Task directions:
Reproduce everything from the start of the items below down to the line containing "tap(134, 236)", including that line. Keep every character unchanged.

Dataset entries:
--- START ---

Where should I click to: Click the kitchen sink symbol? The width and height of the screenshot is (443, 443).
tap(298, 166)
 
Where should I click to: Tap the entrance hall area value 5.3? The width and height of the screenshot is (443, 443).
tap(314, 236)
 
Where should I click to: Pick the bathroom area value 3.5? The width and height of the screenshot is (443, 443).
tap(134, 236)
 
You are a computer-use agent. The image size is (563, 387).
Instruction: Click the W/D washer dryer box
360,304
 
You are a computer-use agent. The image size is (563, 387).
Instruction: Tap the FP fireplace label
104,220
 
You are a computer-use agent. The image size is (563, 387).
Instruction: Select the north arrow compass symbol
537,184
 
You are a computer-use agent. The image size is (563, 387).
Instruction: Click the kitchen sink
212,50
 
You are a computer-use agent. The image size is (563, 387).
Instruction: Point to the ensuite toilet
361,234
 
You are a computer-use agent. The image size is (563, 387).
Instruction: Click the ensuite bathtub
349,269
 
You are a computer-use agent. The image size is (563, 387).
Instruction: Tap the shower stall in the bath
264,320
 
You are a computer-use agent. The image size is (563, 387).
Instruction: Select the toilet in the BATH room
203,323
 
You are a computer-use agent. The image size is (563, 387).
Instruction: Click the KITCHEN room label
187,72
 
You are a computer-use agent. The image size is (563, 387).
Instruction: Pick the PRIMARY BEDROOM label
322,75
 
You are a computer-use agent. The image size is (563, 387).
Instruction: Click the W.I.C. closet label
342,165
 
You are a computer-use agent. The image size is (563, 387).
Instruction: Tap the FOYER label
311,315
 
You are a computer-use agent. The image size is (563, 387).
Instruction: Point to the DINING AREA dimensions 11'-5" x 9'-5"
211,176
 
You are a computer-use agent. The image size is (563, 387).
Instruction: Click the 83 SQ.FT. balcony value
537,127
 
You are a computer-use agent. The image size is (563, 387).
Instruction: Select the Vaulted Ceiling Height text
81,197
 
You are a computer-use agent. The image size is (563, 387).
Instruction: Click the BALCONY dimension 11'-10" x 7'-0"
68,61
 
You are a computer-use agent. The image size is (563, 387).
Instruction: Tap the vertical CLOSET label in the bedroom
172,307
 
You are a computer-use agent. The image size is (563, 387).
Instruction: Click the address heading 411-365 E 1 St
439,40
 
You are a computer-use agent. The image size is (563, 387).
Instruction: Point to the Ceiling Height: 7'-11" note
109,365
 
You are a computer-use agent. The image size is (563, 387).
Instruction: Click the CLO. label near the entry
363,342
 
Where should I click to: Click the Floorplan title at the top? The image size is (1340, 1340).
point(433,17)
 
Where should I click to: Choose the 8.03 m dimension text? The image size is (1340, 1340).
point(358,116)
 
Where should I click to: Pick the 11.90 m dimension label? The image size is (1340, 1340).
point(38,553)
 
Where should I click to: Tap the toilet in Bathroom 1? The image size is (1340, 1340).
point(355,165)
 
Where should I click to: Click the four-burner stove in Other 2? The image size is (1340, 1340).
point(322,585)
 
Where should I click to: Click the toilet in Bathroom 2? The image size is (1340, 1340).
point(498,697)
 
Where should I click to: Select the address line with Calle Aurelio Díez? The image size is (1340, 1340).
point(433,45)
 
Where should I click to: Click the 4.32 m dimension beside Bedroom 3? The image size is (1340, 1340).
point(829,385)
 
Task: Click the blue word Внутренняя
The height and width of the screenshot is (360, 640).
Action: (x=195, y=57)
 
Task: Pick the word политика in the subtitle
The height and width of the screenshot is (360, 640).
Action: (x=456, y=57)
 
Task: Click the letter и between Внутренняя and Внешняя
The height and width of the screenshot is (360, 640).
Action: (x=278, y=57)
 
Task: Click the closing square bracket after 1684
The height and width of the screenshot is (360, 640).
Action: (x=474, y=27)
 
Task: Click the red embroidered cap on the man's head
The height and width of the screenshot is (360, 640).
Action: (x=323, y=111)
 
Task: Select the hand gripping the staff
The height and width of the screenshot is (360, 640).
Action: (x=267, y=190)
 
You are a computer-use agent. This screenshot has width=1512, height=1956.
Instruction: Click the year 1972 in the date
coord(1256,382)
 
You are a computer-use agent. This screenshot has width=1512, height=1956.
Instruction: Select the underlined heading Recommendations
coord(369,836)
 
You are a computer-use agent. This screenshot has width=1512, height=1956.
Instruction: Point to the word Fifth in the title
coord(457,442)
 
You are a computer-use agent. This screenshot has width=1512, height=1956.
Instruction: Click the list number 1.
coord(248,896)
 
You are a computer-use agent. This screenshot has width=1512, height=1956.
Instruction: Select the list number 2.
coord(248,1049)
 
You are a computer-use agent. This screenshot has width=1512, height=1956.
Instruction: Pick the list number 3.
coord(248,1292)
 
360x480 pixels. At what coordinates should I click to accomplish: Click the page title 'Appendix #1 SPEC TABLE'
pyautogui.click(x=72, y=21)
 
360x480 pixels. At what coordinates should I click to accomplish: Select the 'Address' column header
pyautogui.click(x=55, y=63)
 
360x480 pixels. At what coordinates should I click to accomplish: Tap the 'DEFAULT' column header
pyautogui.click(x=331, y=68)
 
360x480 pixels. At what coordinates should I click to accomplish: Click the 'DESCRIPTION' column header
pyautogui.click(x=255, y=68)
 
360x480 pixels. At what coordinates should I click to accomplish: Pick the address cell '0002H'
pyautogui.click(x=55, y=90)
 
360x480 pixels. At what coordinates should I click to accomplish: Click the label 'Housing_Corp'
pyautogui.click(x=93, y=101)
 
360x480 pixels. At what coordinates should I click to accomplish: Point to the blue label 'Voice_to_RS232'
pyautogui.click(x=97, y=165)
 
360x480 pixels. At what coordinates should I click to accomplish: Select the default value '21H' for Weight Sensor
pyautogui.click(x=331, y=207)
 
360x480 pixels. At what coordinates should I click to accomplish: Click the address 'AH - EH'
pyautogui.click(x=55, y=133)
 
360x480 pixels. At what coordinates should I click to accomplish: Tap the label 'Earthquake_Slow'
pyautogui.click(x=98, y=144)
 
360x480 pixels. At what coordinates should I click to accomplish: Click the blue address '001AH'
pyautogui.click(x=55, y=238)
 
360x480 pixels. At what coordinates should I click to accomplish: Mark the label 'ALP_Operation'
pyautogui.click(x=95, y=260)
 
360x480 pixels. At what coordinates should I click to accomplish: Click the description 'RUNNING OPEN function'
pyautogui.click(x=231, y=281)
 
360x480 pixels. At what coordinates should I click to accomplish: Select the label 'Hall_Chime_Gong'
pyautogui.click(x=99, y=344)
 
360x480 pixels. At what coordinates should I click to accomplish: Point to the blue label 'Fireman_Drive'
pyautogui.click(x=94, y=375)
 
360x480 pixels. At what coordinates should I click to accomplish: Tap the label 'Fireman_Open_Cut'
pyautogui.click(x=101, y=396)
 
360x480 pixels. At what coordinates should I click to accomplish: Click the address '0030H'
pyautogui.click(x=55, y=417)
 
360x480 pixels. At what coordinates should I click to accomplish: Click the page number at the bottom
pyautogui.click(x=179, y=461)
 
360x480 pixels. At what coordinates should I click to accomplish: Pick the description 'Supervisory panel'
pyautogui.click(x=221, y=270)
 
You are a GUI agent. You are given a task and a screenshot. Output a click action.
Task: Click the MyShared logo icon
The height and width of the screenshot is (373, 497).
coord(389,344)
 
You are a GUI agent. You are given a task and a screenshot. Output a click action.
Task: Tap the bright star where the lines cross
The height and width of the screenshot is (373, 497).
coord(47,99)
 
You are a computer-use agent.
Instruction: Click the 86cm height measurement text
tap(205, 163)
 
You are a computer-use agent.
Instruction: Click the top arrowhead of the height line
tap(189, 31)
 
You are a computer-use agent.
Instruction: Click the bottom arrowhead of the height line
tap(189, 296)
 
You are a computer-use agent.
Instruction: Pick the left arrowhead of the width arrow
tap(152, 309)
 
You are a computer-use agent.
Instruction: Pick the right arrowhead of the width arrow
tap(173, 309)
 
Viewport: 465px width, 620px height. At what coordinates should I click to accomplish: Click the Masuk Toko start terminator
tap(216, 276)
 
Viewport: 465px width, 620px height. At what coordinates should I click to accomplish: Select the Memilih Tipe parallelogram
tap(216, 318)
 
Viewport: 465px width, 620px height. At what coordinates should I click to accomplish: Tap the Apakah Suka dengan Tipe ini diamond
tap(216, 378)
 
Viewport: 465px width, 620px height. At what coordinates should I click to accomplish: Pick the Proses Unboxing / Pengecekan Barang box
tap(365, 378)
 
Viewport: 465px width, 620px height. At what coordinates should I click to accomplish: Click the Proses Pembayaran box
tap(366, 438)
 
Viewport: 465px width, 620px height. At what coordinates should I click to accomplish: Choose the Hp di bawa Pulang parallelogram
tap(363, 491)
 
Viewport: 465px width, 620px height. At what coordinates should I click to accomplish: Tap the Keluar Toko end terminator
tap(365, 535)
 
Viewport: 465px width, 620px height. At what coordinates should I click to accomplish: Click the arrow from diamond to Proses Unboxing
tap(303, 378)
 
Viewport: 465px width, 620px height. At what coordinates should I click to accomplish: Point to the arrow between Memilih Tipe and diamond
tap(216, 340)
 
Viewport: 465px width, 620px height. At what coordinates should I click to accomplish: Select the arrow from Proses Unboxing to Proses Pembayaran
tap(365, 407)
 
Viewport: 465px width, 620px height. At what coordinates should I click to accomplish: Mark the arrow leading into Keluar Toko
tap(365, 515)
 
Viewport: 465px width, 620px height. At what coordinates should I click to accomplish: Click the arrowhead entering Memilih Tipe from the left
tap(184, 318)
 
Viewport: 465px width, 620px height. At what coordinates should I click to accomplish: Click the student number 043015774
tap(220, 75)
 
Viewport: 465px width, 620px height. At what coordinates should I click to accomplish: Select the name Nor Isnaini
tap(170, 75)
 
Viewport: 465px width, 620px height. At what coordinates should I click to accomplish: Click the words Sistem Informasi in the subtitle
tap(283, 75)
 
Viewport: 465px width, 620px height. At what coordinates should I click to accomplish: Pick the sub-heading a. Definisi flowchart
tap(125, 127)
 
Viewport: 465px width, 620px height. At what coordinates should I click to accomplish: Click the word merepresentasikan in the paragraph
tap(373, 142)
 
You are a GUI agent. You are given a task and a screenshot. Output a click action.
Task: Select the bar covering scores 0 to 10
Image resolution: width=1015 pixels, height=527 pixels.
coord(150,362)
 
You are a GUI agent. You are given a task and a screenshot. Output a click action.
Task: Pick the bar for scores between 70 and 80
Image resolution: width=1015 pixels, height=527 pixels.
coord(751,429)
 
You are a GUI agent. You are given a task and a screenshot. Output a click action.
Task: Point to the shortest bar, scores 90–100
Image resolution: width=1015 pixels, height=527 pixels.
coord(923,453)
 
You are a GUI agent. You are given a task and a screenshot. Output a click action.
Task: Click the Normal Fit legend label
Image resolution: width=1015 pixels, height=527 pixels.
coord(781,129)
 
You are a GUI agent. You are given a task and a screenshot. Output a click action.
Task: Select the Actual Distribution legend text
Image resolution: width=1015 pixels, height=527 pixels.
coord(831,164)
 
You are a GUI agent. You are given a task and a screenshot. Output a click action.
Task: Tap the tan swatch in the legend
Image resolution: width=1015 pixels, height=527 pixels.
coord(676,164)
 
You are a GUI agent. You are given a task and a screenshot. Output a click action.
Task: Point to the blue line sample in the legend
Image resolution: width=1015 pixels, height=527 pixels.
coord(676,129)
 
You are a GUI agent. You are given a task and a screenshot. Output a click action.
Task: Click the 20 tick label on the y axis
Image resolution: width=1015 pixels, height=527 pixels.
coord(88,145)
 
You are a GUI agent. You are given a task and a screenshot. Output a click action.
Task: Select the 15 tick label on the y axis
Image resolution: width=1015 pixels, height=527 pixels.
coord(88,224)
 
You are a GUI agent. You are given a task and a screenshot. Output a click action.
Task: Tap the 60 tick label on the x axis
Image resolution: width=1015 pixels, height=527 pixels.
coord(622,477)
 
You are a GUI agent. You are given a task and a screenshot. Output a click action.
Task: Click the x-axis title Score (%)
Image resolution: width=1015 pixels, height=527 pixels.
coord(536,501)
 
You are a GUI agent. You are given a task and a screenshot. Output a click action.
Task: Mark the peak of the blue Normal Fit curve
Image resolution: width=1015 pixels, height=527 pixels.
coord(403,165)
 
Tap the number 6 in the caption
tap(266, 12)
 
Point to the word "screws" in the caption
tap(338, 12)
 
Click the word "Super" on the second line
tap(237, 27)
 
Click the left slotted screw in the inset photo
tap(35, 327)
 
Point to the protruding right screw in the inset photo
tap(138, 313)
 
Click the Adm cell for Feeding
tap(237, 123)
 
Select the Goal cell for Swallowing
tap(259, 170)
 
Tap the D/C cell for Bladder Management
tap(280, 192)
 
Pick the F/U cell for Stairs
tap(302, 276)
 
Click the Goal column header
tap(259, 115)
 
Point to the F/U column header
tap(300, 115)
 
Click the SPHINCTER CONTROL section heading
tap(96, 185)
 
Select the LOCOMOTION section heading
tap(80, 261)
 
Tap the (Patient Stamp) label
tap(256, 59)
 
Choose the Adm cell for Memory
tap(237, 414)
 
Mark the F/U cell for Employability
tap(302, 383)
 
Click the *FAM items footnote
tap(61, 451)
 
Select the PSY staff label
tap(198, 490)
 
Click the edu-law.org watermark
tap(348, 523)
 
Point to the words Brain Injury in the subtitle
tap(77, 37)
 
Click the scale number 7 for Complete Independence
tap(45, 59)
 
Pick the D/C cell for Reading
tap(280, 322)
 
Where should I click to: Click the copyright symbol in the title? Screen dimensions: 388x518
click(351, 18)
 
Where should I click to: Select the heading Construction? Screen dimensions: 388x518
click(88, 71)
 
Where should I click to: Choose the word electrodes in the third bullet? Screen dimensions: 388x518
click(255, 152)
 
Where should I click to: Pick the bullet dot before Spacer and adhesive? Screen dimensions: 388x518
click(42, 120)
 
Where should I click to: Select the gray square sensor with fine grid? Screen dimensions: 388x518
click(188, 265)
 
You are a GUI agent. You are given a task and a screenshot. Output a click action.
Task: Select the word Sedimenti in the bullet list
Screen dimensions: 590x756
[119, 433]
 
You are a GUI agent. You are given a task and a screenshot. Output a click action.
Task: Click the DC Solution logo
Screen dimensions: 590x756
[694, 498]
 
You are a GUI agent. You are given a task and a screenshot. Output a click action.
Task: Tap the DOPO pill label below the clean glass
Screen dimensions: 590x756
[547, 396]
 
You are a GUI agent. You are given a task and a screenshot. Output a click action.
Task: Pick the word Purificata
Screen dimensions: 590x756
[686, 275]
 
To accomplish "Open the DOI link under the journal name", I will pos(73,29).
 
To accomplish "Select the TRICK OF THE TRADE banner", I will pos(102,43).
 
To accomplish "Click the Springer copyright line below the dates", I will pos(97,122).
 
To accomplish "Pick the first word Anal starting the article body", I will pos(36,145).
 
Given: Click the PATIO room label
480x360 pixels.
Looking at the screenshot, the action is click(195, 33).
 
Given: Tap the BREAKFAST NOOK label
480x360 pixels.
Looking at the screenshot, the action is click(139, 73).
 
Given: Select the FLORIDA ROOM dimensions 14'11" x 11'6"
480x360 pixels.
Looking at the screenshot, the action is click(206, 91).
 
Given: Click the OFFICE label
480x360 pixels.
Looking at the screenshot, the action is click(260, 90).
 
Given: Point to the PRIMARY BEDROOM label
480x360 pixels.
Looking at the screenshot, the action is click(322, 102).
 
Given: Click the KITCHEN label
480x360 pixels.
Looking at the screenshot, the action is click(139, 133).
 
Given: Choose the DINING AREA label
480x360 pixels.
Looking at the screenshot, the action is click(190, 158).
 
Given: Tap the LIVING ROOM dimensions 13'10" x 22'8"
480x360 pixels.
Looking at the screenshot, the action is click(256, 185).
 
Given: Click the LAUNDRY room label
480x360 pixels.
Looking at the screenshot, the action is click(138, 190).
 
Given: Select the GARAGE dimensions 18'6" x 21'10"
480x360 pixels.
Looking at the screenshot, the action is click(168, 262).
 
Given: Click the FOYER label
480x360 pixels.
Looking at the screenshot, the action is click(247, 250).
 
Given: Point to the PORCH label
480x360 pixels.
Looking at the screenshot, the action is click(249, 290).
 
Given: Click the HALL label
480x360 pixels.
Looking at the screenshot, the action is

--- END ---

Exercise response:
Where should I click to: Click the kitchen sink symbol? The width and height of the screenshot is (443, 443).
tap(298, 166)
 
Where should I click to: Tap the entrance hall area value 5.3? The width and height of the screenshot is (443, 443).
tap(314, 236)
 
Where should I click to: Pick the bathroom area value 3.5? The width and height of the screenshot is (443, 443).
tap(134, 236)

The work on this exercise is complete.